Each entry is to be reproduced verbatim, and images are to be omitted.

....

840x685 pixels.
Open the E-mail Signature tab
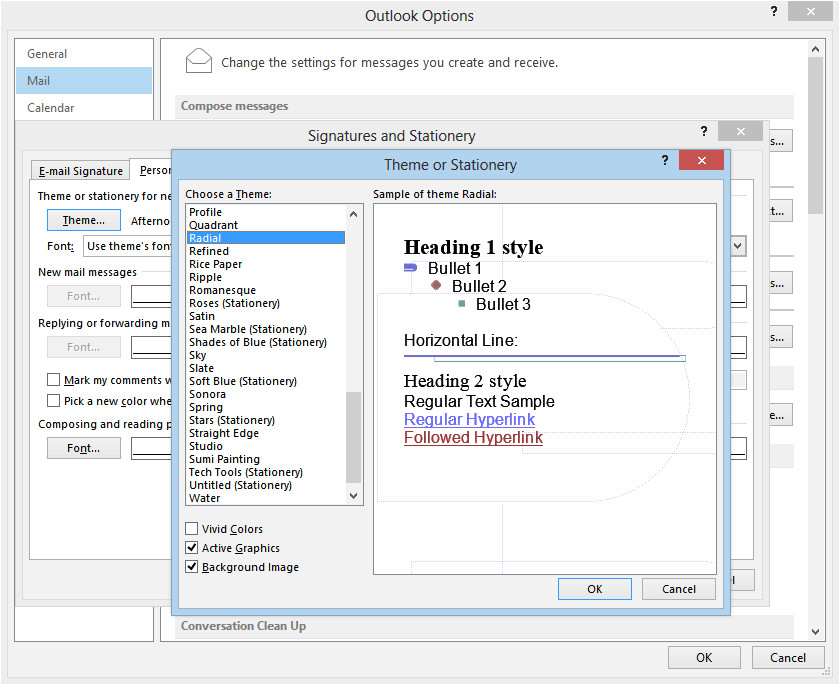coord(80,171)
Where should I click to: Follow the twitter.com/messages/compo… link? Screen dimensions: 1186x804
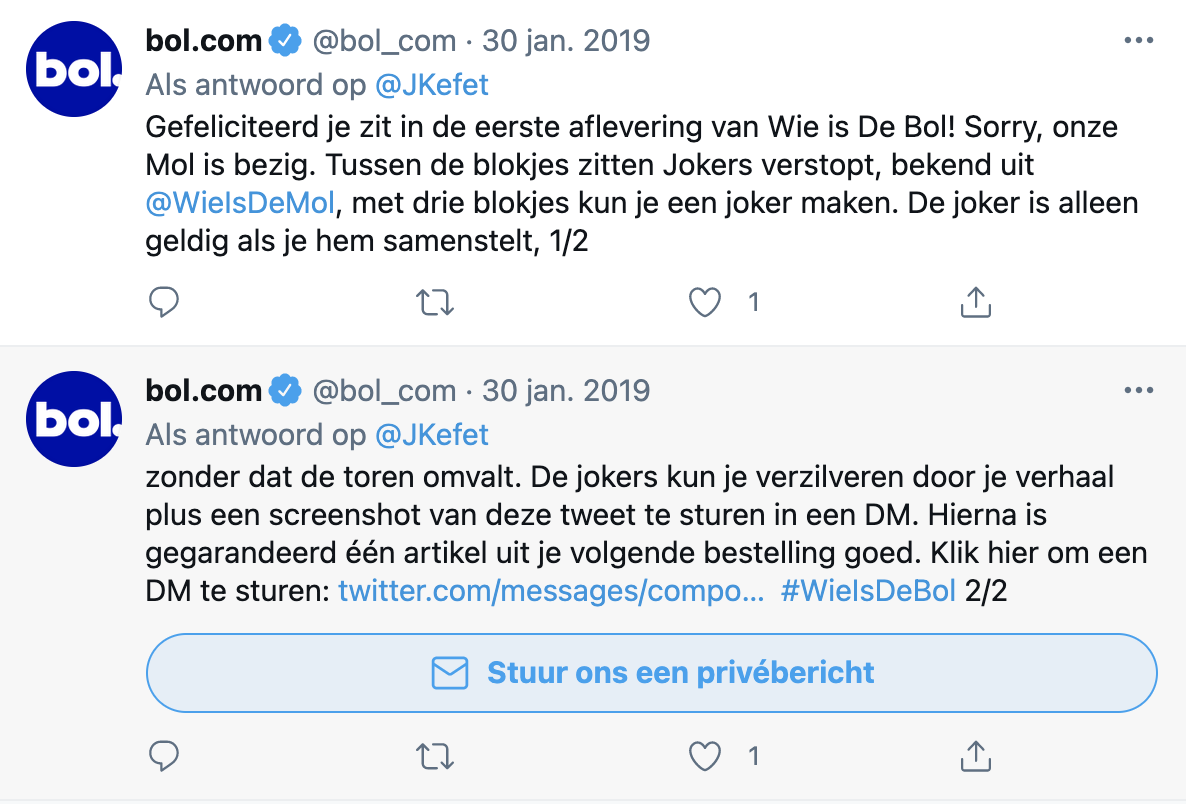point(551,591)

....

> [RESPONSE AREA]
840x685 pixels.
Open the E-mail Signature tab
coord(80,171)
Where should I click to: Follow the twitter.com/messages/compo… link? Screen dimensions: 1186x804
point(551,591)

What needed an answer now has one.